権力についての鋭い洞察を見せてくれる作品だった。豪華客船が沈没して無人島と思しき場所で漂流生活をすることになった連中の権力構造が逆転する。サバイバルスキルを持ったトイレ掃除の女性が権力者となり、資本主義社会では権力者だった連中がひざまずくことになり、性的な搾取も行われる。
人は誰しも権力に溺れるといえば簡単に聞こえるのだけど、あの状況では彼女に付き従うのが生存戦略として最も正しいことは確か。人は結局のところ、一人でサバイバルできない存在なので、あのように寄りあいながら生きるしかなく、そうすると権力のヒエラルキーはどうしても発生してしまう。

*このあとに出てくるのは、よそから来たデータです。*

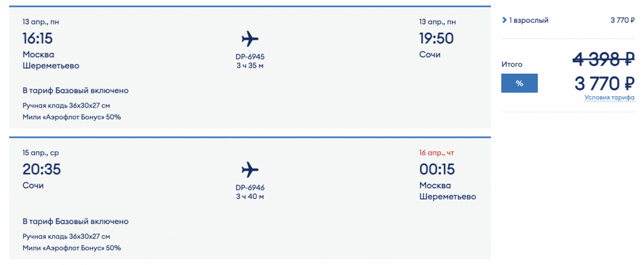644x265 pixels.
Task: Click the 3 ч 35 м flight duration
Action: click(250, 66)
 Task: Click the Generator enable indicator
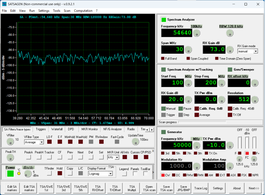click(x=164, y=132)
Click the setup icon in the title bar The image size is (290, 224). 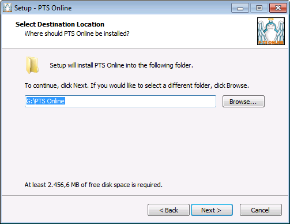pyautogui.click(x=7, y=8)
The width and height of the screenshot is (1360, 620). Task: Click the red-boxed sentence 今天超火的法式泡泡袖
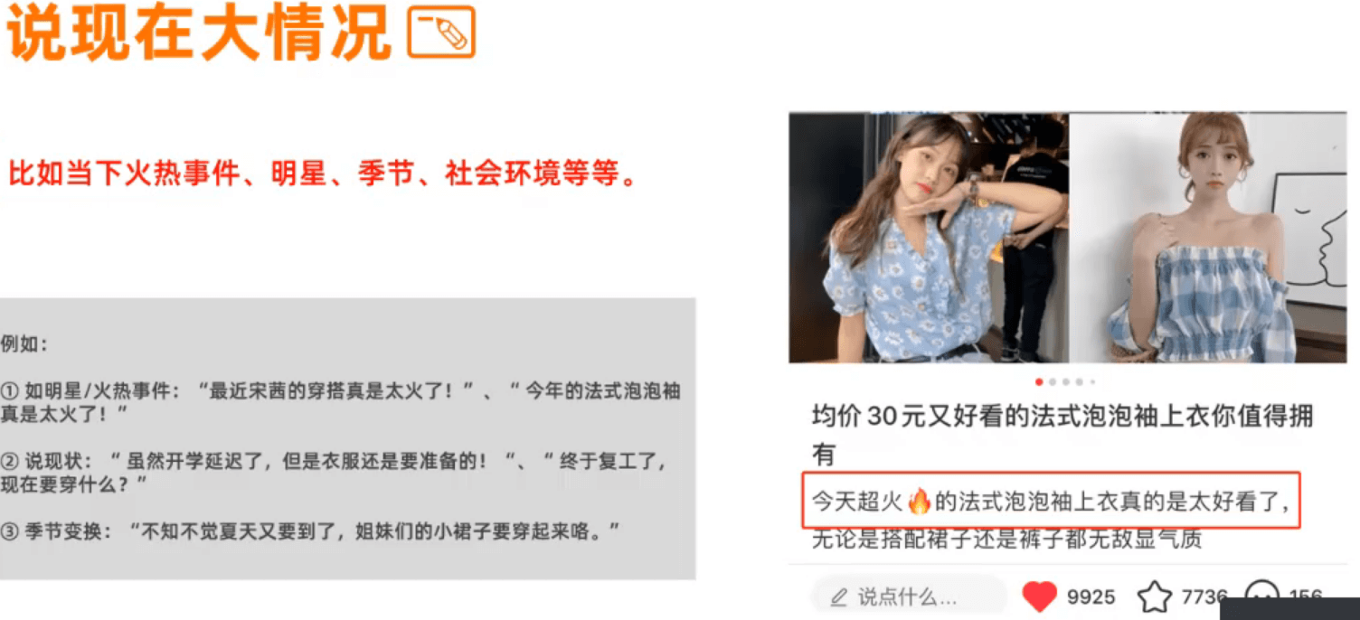click(1051, 500)
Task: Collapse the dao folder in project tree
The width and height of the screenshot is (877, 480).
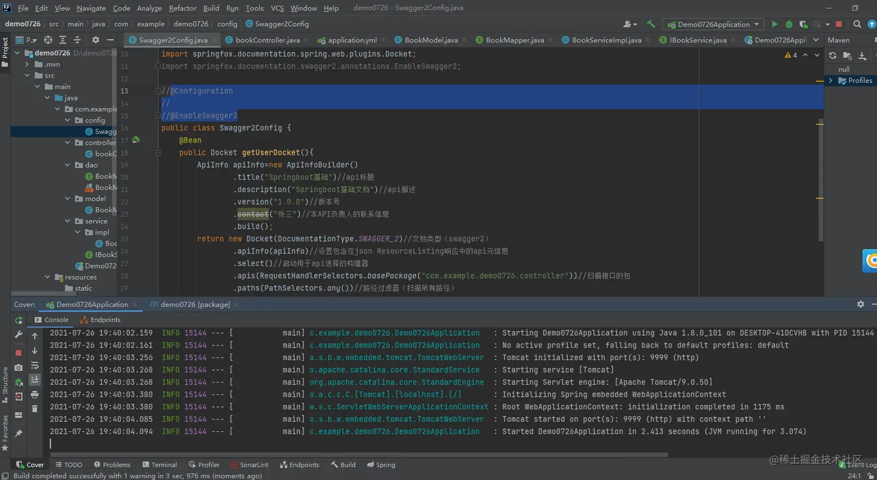Action: pos(68,165)

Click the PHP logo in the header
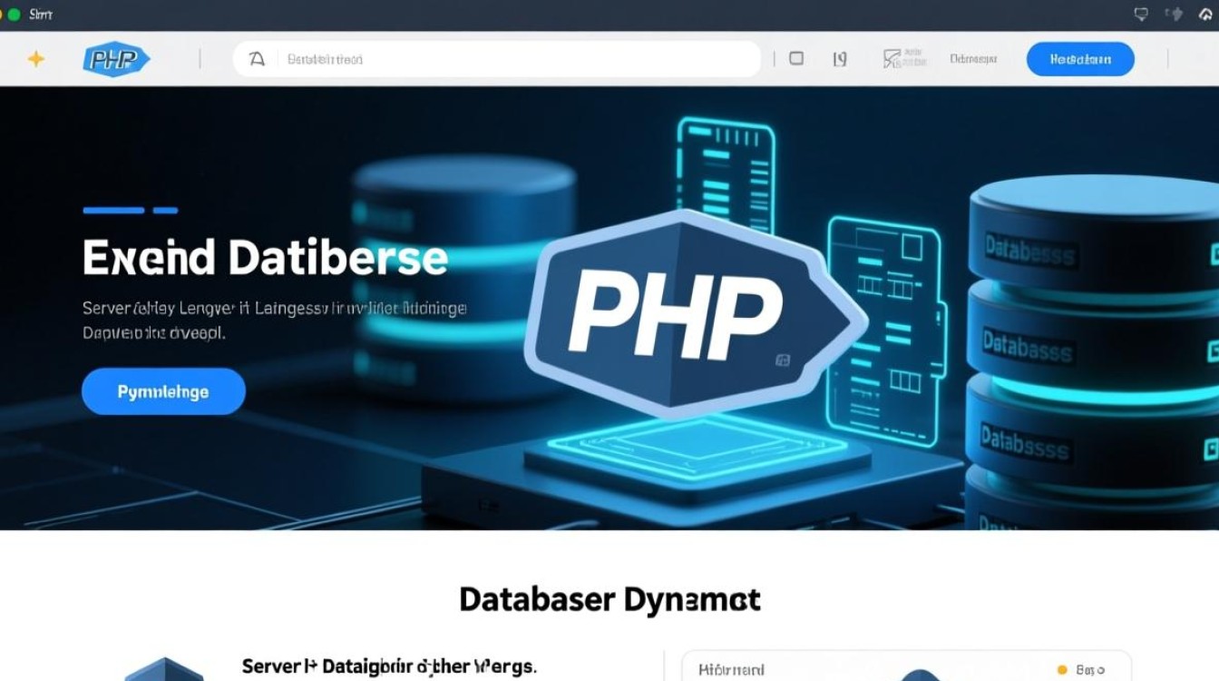click(x=116, y=58)
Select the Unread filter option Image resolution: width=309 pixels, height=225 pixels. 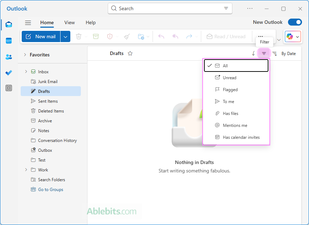230,78
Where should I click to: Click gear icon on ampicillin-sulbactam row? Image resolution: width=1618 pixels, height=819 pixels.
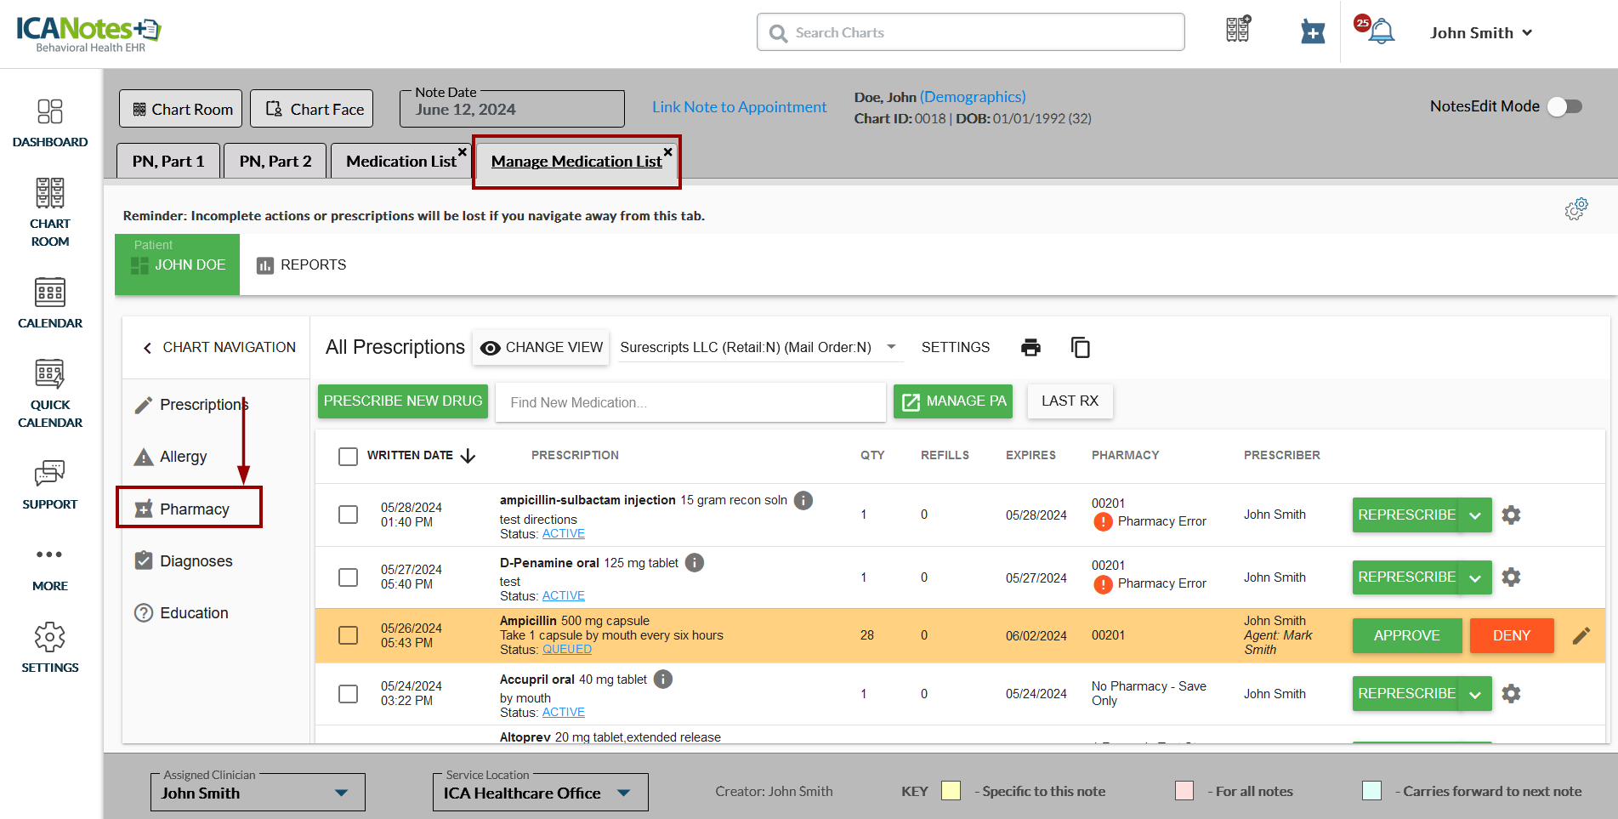(x=1511, y=515)
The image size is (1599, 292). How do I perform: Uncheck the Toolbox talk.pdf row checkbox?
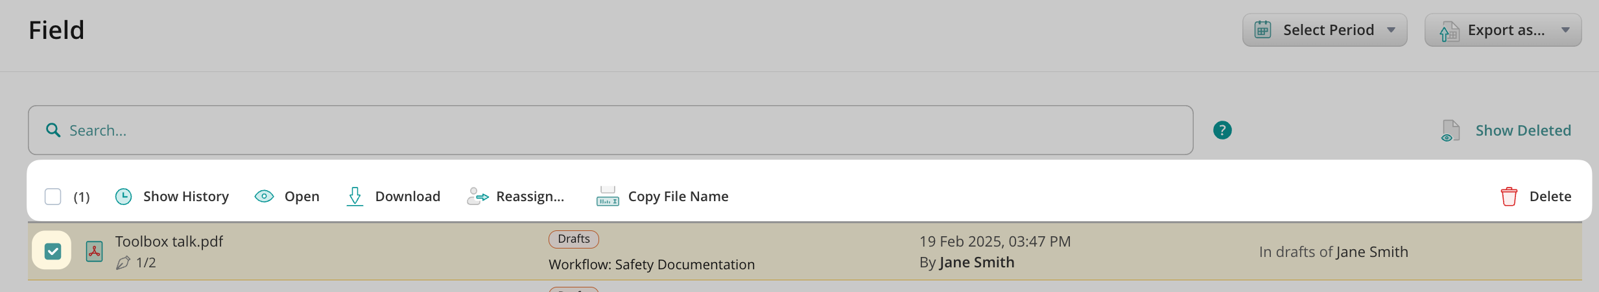(x=53, y=251)
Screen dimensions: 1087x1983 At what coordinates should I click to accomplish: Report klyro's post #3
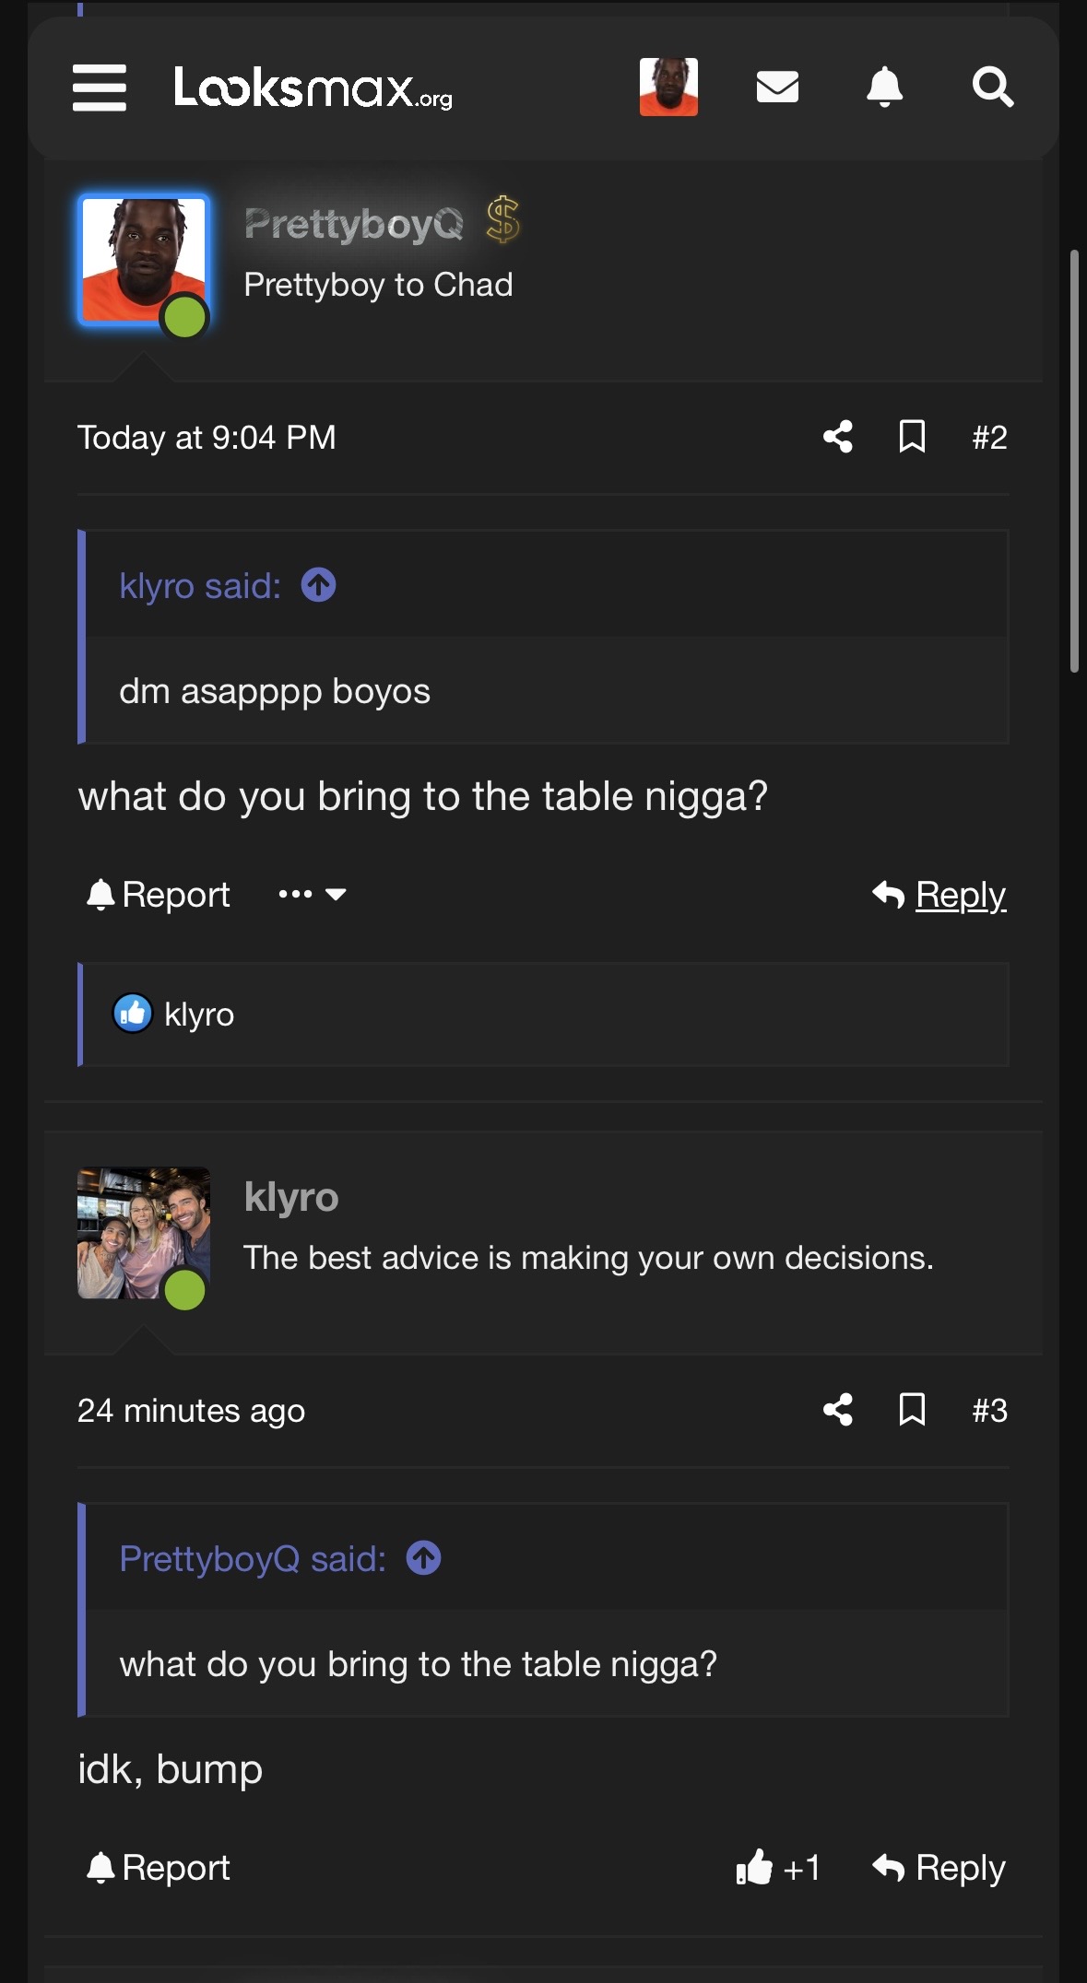pyautogui.click(x=159, y=1868)
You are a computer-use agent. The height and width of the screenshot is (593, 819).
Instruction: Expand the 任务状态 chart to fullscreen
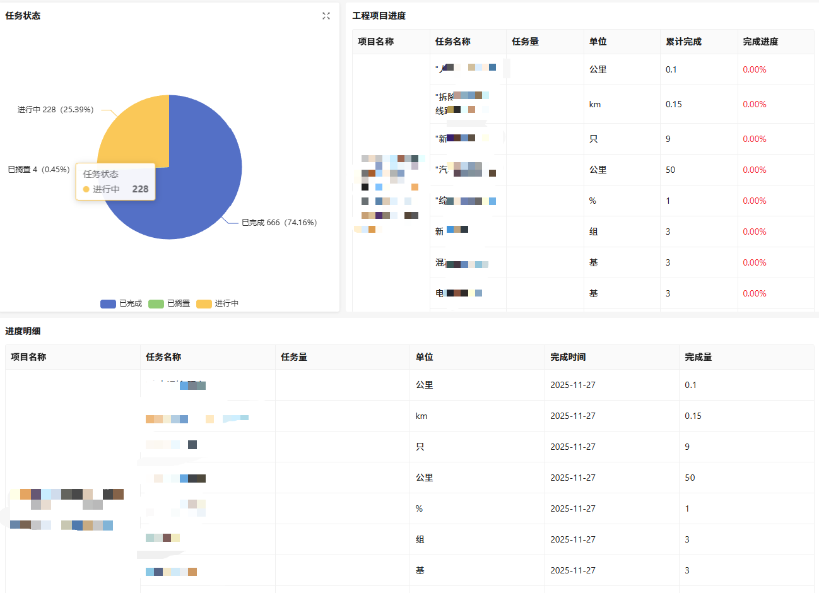point(326,16)
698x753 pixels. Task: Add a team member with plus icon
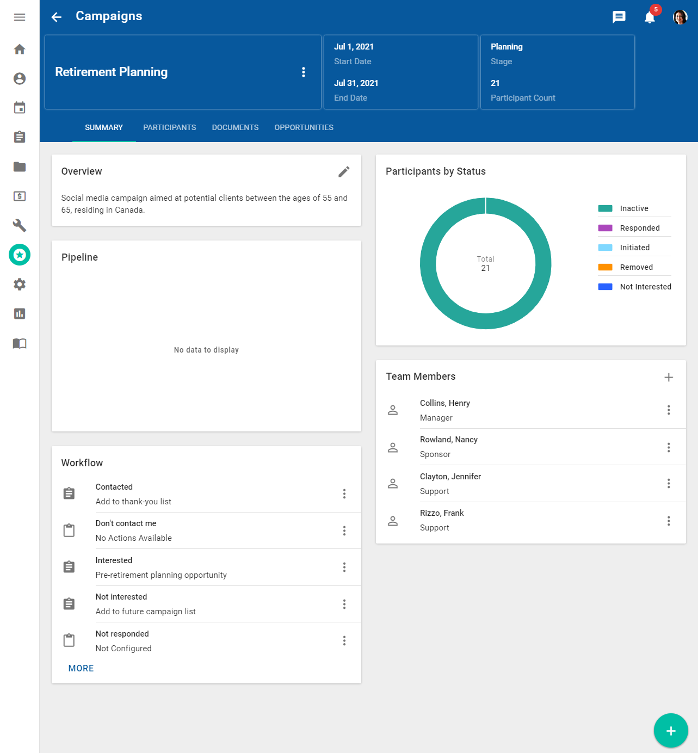tap(669, 377)
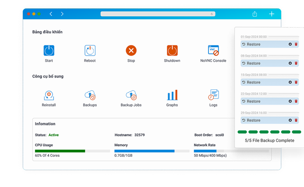Download the 08-Sep-2024 04:00 backup

tap(290, 64)
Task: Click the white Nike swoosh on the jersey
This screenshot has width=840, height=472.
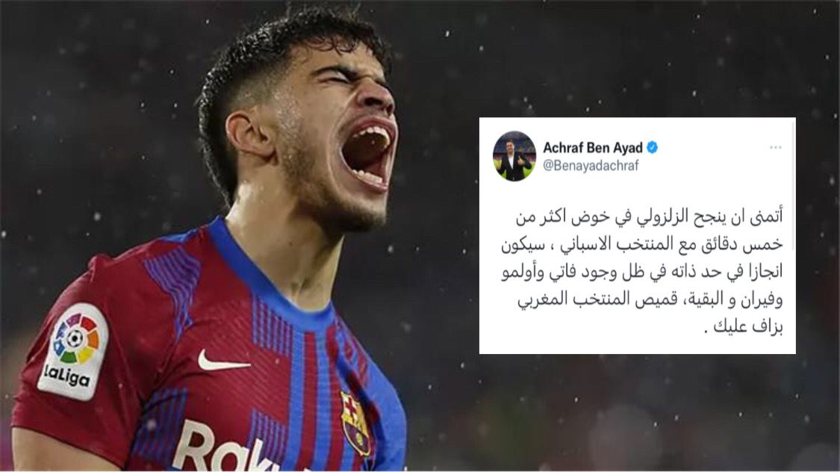Action: [223, 361]

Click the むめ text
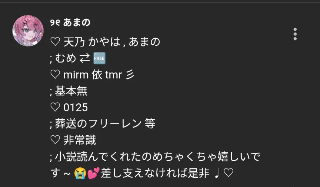click(66, 58)
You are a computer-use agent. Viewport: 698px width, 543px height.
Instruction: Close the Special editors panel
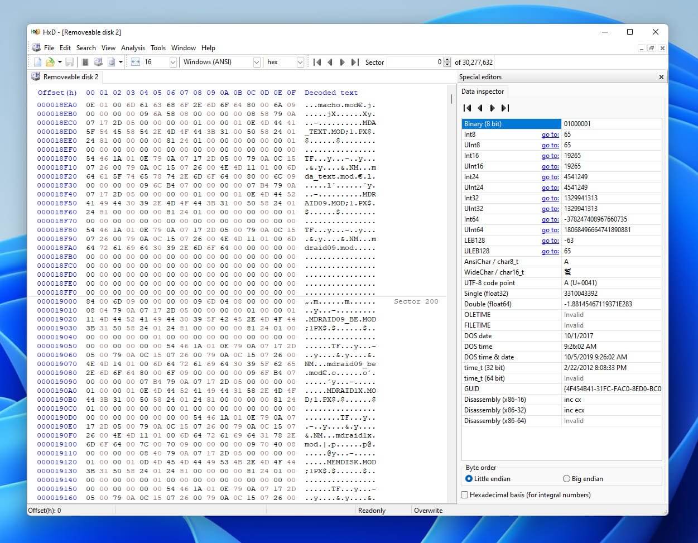[x=661, y=77]
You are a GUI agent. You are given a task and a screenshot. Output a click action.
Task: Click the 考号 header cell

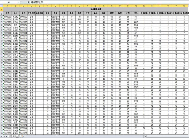[7, 13]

リューベン・オストルンドは人間の生態観察の達人だ。しかも現代の人間の奇妙な矛盾を突くのが上手い。「フレンチアルプスで起きたこと」のきまずい人間ドラマも『ザ・スクエア』の現代アートをめぐる滑稽な状況も、どうにも人間社会が複雑化しすぎておかしくなっている様をあぶりだすのが抜群にうまい作家だ。一体全体、我々は何をしているんだろうみたいな気持ちになるんだけど、このおかしな状況に慣れてしまっている僕らは相当に狂っているんだろうな。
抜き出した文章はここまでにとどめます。